I snort. “Are we just listing my faults now?”

“I never said it was a fault.” Mom turns to my sister. “Mira, Violet deals with more pain before lunch than you do in an entire week. If any of my children is capable of surviving the Riders Quadrant, it’s her.”

My eyebrows rise. That sounded an awful lot like a compliment, but with Mom, I’m never quite sure.

“How many rider candidates die on Conscription Day, Mom? Forty? Fifty? Are you that eager to bury another child?” Mira seethes.

I cringe as the temperature in the room plummets, courtesy of Mom’s storm-wielding signet power she channels through her dragon, Aimsir.

My chest tightens at the memory of my brother. No one has dared to mention Brennan or his dragon in the five years since they died fighting the Tyrrish rebellion in the south. Mom tolerates me and respects Mira, but she loved Brennan.

Dad did, too. His chest pains started right after Brennan’s death.

Mom’s jaw tightens and her eyes threaten retribution as she glares at Mira.

My sister swallows but holds her own in the staring competition.

“Mom,” I start. “She didn’t mean—”

“Get. Out. Lieutenant.” Mom’s words are soft puffs of steam in the frigid office. “Before I report you absent from your unit without leave.”

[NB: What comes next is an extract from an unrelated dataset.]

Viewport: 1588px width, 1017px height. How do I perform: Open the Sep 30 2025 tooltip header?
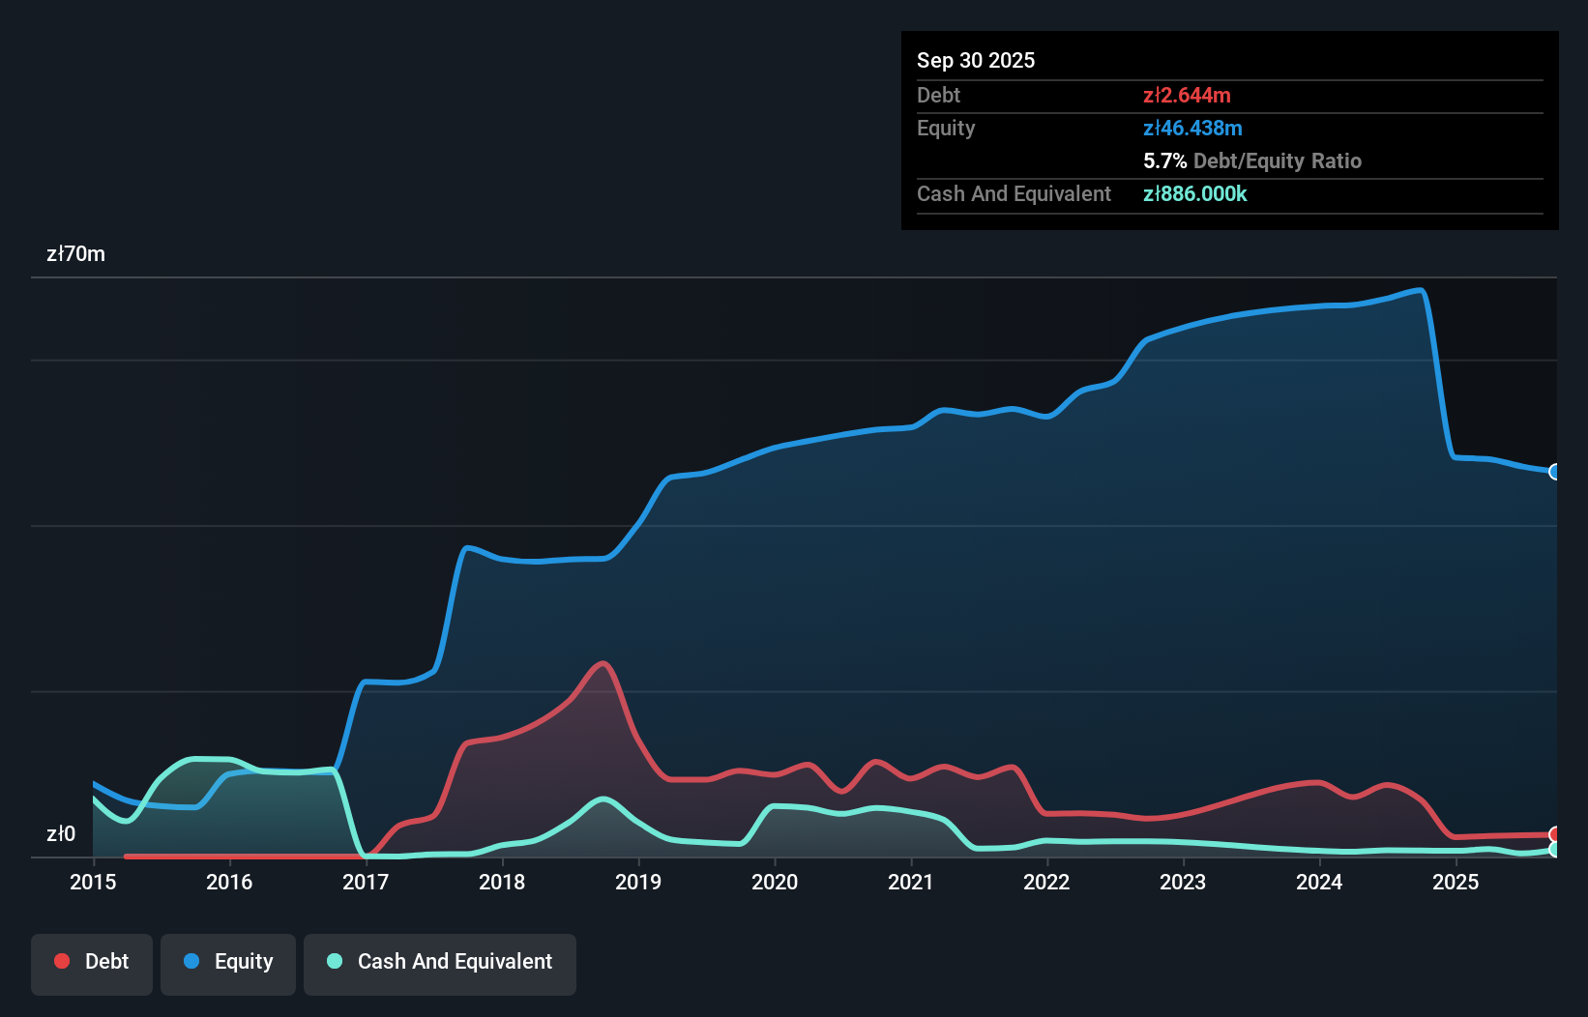[976, 60]
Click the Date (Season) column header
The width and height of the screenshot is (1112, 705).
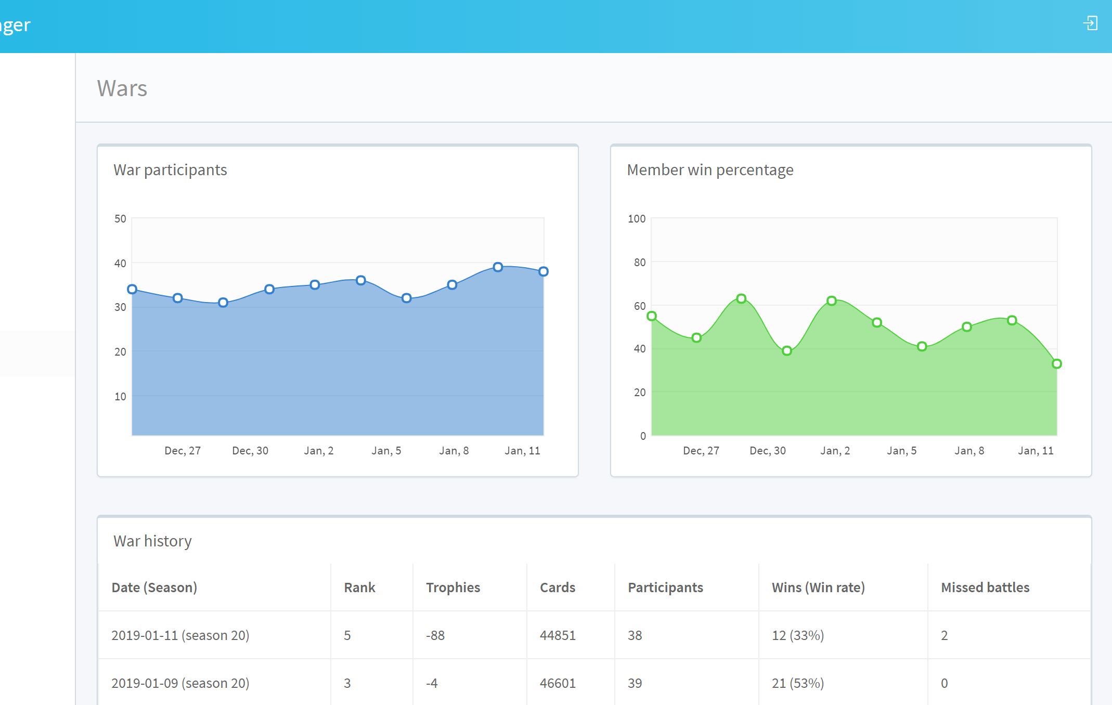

Mira straightens her posture, nods once, and pivots with military precision, then strides for the door without another word, grabbing a small rucksack on the way out.

It’s the first time Mom and I have been alone in months.

Her eyes meet mine, and the temperature rises as she takes a deep breath. “You scored in the top quarter for speed and agility during the entrance exam. You’ll do just fine. All Sorrengails do just fine.” She skims the backs of her fingers down my cheek, barely grazing my skin. “So much like your father,” she whispers before clearing her throat and backing up a few steps.

Guess there are no meritorious service awards for emotional availability.

“I won’t be able to acknowledge you for the next three years,” she says, sitting back on the edge of her desk. “Since, as commanding general of Basgiath, I’ll be your far superior officer.”

“I know.” It’s the least of my concerns, considering she barely acknowledges me now.

“You won’t get any special treatment just because you’re my daughter, either. If anything, they’ll come after you harder to make you prove yourself.” She arches an eyebrow.

“Well aware.” Good thing I’ve been training with Major Gillstead for the last several months since Mom made her decree.

She sighs and forces a smile. “Then I guess I’ll see you in the valley at Threshing, candidate. Though you’ll be a cadet by sunset, I suppose.”

Or dead.

Neither of us says it.

“Good luck, Candidate Sorrengail.” She moves back behind her desk, effectively dismissing me.

“Thank you, General.” I heft my pack onto my shoulders and walk out of her office. A guard closes the door behind me.